The WHO said Wednesday it had been informed of 114 laboratory confirmed human cases in seven countries. But even as he revealed the number, Dr. Keiji Fukuda, the acting assistant director-general for health security and environment, acknowledged that official counts are likely to be behind what is actually happening in affected countries.
Fukuda said there had been eight laboratory confirmed deaths - seven in Mexico and one announced Wednesday in the United States, a child from Mexico who was being treated in a Texas hospital. But Mexican authorities say swine flu is now suspected in 159 deaths.
For several years, flu experts and the WHO have been warning of the possibility of a pandemic with the dangerous H5N1 avian flu virus, which has killed roughly 60 per cent of the people it has been known to infect.
With the H1N1 swine flu virus, the world appears - at least for now - to face a much less fearsome foe. That fact leads to some relief and some concern. The concern is that people may not be taking the threat of a pandemic seriously enough.
"I think that people misunderstand the word pandemic," Thompson said from Geneva. "Pandemic speaks to the geographical distribution of disease. That it's widespread, that it's global."
"Then there's the question of severity. How severe is that disease? And we can have very mild pandemics. But we can also have pandemics that can come in waves."
"And a first wave might be mild. And that might lull people into complacency thinking - 'we've seen this, it's not so difficult to deal with, it's not so scary.' And then another wave comes along. That has been a pattern. And that's something we have to keep thinking about."
Officials have started to point to the example of the 1918 Spanish Flu, the worst infectious disease outbreak in known history. It's estimated upwards of 50 million people around the globe succumbed in that pandemic, which was caused by an H1N1 virus believed to be of avian origin.
A leading risk communications expert, who consults for an A-list of government agencies and corporations, said he believes authorities need to alter their messages to give people more of a notion of the unpredictability of the current situation.
Peter Sandman, who is based in Princeton, N.J., said officials may be torn between wanting people to start preparing - those messages are being voiced - and not wanting to alarm them.
"I think they're much more worried about frightening people than they need to be," Sandman said in a telephone interview.

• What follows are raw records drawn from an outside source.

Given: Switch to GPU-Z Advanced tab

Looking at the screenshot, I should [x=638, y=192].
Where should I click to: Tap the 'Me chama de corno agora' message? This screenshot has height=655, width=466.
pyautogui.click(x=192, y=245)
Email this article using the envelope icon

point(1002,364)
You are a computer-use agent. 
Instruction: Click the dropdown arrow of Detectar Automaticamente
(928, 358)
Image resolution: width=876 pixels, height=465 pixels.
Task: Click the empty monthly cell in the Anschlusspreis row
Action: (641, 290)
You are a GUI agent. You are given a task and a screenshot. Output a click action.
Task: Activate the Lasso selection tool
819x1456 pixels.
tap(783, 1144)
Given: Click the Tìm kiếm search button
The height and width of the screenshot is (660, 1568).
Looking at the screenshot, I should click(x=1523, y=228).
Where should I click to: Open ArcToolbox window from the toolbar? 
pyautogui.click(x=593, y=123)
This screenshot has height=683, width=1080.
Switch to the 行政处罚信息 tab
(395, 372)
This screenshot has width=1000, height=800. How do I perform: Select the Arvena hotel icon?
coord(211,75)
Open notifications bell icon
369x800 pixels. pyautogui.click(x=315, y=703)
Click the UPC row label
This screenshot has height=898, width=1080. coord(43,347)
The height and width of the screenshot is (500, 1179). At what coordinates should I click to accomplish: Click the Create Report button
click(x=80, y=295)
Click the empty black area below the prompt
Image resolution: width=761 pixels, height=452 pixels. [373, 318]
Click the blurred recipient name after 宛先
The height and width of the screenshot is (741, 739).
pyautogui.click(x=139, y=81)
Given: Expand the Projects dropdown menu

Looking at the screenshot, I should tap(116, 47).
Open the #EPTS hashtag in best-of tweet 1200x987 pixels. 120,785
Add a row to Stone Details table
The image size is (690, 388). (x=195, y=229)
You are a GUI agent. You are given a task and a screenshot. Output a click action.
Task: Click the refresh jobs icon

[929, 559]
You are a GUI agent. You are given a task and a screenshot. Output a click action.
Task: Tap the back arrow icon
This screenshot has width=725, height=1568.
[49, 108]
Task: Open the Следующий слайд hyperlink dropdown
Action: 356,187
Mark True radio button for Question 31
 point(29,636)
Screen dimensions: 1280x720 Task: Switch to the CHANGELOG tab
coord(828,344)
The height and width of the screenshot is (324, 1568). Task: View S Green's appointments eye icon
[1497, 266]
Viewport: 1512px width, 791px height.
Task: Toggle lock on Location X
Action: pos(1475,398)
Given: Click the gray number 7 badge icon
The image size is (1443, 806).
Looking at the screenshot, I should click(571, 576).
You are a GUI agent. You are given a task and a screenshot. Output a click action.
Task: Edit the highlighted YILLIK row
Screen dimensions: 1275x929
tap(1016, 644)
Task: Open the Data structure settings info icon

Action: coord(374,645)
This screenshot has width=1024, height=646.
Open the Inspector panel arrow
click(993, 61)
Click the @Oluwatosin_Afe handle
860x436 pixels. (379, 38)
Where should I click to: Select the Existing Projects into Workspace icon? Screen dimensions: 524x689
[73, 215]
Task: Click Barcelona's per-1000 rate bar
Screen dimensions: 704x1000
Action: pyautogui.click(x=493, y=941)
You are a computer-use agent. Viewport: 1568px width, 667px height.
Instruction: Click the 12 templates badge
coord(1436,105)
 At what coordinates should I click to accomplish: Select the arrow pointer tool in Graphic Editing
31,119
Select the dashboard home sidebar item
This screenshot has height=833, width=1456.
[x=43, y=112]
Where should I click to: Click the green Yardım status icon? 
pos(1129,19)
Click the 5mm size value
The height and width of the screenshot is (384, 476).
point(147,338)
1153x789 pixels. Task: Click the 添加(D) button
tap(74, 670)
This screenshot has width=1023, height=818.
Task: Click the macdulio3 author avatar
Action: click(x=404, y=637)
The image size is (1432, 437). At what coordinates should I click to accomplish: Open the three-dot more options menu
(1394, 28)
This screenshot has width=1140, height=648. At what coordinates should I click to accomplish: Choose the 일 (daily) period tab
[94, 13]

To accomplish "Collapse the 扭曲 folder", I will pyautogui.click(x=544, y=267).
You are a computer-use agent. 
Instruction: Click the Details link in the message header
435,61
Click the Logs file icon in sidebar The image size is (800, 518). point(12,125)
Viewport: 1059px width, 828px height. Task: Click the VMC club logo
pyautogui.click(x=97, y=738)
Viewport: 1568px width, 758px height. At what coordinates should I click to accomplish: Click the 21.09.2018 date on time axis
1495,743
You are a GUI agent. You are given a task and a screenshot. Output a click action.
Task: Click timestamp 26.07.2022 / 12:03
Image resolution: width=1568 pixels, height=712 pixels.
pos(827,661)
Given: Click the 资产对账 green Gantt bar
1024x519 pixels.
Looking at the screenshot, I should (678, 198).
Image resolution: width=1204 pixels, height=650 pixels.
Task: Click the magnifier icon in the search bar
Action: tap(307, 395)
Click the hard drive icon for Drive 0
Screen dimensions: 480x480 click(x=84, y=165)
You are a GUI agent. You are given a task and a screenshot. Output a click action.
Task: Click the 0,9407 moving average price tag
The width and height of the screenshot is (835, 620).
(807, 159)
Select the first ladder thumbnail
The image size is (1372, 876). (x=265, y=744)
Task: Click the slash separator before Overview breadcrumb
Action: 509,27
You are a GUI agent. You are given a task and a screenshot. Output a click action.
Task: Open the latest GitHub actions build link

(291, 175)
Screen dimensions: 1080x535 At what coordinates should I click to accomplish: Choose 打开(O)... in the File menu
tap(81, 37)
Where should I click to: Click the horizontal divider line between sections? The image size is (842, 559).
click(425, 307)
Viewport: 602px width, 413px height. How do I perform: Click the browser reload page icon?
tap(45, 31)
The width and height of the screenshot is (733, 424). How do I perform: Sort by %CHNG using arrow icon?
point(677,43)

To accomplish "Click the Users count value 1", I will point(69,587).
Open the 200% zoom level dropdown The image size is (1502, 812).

"They're walking a fine line. So they very calmly, almost reassuringly, are saying: 'This could get much worse.' And they're saying it almost as if they want it on the record but they don't want you to do anything about it."
He is puzzled that after years of work at the U.S. Department of Health and Human Services on plans to tell people how to stockpile food and water and to secure extra supplies of needed prescription drugs, those ideas aren't being raised.
Sandman, who believes people should prepare for a more dire situation than is currently being seen, said the messages ought to be aimed to get people to understand the importance of hoping for the best while preparing for the worst.
"The thing I wish officials would say more often ... is the following two sentences," he said.
"This is the way a devastating pandemic could well look at this early stage. That's the first sentence. And the second sentence is: 'This is the way a false alarm could well look at this early stage."
"Reading the tea leaves now to see which of those is happening simply can't be done," Sandman said.
"Congress wants us to do it. The world wants us to do it. Politicians want us to do it. The public wants us to do it. We can't."